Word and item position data

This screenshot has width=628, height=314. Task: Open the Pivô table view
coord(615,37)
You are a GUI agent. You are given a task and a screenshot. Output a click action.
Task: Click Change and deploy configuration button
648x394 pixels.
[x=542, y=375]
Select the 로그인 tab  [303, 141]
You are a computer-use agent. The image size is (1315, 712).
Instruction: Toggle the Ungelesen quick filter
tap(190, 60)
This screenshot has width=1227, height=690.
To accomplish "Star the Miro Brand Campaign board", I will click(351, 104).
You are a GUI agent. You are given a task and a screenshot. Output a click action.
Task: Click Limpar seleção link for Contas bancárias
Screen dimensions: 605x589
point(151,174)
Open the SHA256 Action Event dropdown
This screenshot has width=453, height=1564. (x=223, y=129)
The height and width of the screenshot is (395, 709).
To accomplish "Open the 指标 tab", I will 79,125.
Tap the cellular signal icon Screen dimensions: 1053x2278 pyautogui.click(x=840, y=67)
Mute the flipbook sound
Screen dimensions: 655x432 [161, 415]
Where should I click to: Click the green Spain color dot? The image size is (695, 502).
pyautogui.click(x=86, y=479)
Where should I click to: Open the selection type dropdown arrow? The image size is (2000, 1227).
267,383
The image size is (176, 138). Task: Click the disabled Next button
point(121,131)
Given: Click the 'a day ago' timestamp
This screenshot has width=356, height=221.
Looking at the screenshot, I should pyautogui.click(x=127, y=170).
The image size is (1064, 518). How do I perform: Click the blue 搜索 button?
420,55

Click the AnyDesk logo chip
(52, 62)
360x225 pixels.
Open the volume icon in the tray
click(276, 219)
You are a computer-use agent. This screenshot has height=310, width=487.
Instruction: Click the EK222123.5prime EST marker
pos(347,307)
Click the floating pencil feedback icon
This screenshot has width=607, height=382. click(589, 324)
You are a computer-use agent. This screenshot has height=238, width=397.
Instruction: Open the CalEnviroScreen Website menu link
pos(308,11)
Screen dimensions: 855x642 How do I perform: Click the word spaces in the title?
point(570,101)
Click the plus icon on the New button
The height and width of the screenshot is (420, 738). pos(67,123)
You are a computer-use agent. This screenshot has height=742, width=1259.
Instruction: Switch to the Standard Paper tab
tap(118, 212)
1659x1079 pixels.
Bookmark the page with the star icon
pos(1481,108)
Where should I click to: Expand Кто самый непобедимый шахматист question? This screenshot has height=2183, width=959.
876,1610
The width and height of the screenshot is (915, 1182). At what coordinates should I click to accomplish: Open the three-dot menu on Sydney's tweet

• _Task goal_
Repeat the listing above word for word, keeping every line in its original order.

• _Written response_
This screenshot has width=628, height=314. Task: Open the Pivô table view
coord(615,37)
You are a GUI agent. You are given a task and a screenshot. Output a click action.
Task: Click Change and deploy configuration button
648x394 pixels.
[x=542, y=375]
Select the 로그인 tab  [303, 141]
You are a computer-use agent. The image size is (1315, 712).
Instruction: Toggle the Ungelesen quick filter
tap(190, 60)
This screenshot has width=1227, height=690.
To accomplish "Star the Miro Brand Campaign board", I will click(351, 104).
You are a GUI agent. You are given a task and a screenshot. Output a click action.
Task: Click Limpar seleção link for Contas bancárias
Screen dimensions: 605x589
point(151,174)
Open the SHA256 Action Event dropdown
This screenshot has width=453, height=1564. (x=223, y=129)
The height and width of the screenshot is (395, 709).
To accomplish "Open the 指标 tab", I will 79,125.
Tap the cellular signal icon Screen dimensions: 1053x2278 pyautogui.click(x=840, y=67)
Mute the flipbook sound
Screen dimensions: 655x432 [161, 415]
Where should I click to: Click the green Spain color dot? The image size is (695, 502).
pyautogui.click(x=86, y=479)
Where should I click to: Open the selection type dropdown arrow? The image size is (2000, 1227).
267,383
The image size is (176, 138). Task: Click the disabled Next button
point(121,131)
Given: Click the 'a day ago' timestamp
This screenshot has width=356, height=221.
Looking at the screenshot, I should pyautogui.click(x=127, y=170).
The image size is (1064, 518). How do I perform: Click the blue 搜索 button?
420,55

Click the AnyDesk logo chip
(52, 62)
360x225 pixels.
Open the volume icon in the tray
click(276, 219)
You are a computer-use agent. This screenshot has height=310, width=487.
Instruction: Click the EK222123.5prime EST marker
pos(347,307)
Click the floating pencil feedback icon
This screenshot has width=607, height=382. click(589, 324)
You are a computer-use agent. This screenshot has height=238, width=397.
Instruction: Open the CalEnviroScreen Website menu link
pos(308,11)
Screen dimensions: 855x642 How do I perform: Click the word spaces in the title?
point(570,101)
Click the plus icon on the New button
The height and width of the screenshot is (420, 738). pos(67,123)
You are a computer-use agent. This screenshot has height=742, width=1259.
Instruction: Switch to the Standard Paper tab
tap(118, 212)
1659x1079 pixels.
Bookmark the page with the star icon
pos(1481,108)
Where should I click to: Expand Кто самый непобедимый шахматист question? This screenshot has height=2183, width=959.
876,1610
The width and height of the screenshot is (915, 1182). At what coordinates should I click to accomplish: Open the three-dot menu on Sydney's tweet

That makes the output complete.